Futuristic BMW R nineT by Vagabund Moto
“It was particularly challenging to handle the bike’s electronics,” Paul confirms. “Since the bike was a 2022 model, it was even more complicated than our last build. Integrating and preserving all the stock parts and functionality that we thought was necessary; the electronic rider aids, fuel pump, and catalytic converter.”

“Form follows function. It’s easier to build something that isn’t road legal—or, worst case scenario, something that doesn’t really work.”

Futuristic BMW R nineT by Vagabund Moto
There’s more mechanical art up front, where Blechmann shaped a custom aluminum front fender, which also houses the front turn signals. Vagabund repurposed the LED strips that you’d normally find on automotive mirrors to create them.

An LED taillight sits at the opposite end of the bike, tucked under the tail. It’s wedged into a custom housing that places it vertically to mirror the headlight design. A bolt-on Rizoma license plate mount (not pictured) takes care of the rest.

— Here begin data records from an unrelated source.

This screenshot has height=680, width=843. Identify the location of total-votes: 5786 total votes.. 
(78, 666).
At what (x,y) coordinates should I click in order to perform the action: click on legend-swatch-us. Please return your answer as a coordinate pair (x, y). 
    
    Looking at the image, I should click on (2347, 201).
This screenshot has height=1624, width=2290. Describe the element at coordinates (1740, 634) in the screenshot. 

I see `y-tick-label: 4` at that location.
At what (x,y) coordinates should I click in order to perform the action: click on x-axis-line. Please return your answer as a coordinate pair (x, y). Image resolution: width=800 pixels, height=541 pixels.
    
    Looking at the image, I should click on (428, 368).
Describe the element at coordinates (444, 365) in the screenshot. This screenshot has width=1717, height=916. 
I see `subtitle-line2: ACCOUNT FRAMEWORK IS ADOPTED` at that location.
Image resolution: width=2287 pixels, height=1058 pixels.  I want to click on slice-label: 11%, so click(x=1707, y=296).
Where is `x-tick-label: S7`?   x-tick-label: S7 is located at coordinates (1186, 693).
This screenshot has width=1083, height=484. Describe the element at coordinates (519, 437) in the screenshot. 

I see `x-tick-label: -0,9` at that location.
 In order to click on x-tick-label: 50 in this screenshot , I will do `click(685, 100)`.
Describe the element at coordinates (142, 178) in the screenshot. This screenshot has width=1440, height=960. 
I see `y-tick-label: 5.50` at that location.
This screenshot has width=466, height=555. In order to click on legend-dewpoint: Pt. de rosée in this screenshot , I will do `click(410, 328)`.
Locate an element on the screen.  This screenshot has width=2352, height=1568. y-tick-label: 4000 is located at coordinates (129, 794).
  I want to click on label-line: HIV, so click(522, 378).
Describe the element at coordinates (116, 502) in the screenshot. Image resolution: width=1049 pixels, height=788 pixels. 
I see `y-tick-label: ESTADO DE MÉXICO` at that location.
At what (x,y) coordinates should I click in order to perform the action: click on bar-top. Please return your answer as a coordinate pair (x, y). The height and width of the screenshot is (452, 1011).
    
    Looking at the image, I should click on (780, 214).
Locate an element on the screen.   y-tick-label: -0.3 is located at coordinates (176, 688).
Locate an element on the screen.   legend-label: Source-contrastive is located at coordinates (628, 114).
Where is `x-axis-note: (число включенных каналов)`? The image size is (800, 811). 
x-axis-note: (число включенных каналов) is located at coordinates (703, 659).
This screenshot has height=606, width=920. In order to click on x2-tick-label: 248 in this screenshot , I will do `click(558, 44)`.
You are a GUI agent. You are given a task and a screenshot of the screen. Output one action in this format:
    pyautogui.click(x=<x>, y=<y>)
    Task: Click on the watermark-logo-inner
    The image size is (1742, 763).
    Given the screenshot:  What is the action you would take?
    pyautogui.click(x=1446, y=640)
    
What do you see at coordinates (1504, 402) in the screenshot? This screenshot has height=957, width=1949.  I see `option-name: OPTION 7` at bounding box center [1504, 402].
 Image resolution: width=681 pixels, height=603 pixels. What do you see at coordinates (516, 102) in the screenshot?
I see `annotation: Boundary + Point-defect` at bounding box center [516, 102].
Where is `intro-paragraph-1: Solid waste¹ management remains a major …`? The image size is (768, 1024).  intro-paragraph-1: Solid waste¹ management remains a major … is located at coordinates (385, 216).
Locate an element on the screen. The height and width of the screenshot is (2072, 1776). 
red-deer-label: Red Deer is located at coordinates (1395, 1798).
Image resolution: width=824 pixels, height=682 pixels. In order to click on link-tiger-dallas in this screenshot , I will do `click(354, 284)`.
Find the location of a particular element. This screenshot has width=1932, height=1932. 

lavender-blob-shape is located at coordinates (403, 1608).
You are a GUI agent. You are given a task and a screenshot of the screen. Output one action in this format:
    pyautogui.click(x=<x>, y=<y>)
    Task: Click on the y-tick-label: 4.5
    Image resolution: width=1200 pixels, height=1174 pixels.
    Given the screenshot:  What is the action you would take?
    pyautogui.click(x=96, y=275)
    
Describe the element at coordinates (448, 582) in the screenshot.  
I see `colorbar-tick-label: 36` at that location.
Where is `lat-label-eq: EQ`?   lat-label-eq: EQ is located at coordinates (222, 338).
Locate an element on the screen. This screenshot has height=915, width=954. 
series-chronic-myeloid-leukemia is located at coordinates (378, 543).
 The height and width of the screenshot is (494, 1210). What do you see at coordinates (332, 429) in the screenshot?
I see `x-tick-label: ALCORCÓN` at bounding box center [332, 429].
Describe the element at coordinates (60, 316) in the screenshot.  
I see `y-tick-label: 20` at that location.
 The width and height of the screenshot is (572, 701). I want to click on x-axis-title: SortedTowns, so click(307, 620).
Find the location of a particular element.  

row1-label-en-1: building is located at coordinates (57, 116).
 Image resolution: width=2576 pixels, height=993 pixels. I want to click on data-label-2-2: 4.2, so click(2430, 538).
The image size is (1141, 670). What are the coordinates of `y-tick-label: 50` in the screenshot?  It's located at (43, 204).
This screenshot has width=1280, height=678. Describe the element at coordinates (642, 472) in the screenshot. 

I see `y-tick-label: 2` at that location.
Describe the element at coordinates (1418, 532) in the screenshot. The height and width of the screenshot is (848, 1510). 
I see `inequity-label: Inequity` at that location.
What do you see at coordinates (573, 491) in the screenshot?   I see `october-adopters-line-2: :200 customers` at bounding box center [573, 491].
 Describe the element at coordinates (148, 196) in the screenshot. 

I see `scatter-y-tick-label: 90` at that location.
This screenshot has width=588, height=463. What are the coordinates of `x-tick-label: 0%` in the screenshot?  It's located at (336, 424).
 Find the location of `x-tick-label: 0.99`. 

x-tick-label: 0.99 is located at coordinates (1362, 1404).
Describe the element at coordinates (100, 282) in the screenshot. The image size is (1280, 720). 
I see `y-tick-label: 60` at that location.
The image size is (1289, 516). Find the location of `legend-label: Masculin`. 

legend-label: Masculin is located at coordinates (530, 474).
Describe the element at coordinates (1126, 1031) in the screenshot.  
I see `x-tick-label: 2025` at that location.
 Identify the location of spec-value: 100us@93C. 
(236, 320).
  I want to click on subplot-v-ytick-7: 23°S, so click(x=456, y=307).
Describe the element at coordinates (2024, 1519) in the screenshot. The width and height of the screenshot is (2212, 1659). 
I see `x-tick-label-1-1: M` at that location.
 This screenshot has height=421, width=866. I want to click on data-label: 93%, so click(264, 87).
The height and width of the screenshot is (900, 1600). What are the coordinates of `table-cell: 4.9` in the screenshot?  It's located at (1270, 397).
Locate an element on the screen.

Futuristic BMW R nineT by Vagabund Moto
With the speedo now sitting on top of the tank, the R nineT’s cockpit is as sparse as they come. Vagabund installed a CNC-machined top yoke from Messner Moto, along with clip-ons, and brake and clutch fluid reservoir caps, from Rizoma. Rizoma also supplied the rear-set foot controls.

Subtle details abound, like the 3D-printed ignition surround and the indented panels that sit on either side of the fuel tank.

Futuristic BMW R nineT by Vagabund Moto
Paul and Philipp are obsessive about little touches like these. They could have used any number of aftermarket air filters on the boxer motor’s intakes—but they decided to 3D print their own filter housings instead.

The exhaust is a work of art too. Fabricated out of stainless steel, it’s a two-into-one system that exits low on the right-hand side, with a muffler design that can only be described as steel origami. The original catalytic convertor hides under the bike, and the exhaust’s noise levels are adjustable.

Futuristic BMW R nineT by Vagabund Moto
Vagabund’s signature look is minimal and clean designs, with strong industrial design and architectural influences. This BMW R nineT follows that style guide perfectly, right down to its paint job—or rather, lack thereof.

Opting to put Blechmann’s work on full display, Vagabund treated the bodywork to a brushed finish before sending it off to IFlow for a clear coat. The bike’s hard parts were done in black—including the fork legs, which Vagabund had anodized.

Futuristic BMW R nineT by Vagabund Moto
The BMW R nineT has been on the market long enough that that custom scene is slowly starting to become saturated with them. But that doesn’t faze Vagabund Moto—as always, their work has no trouble standing out.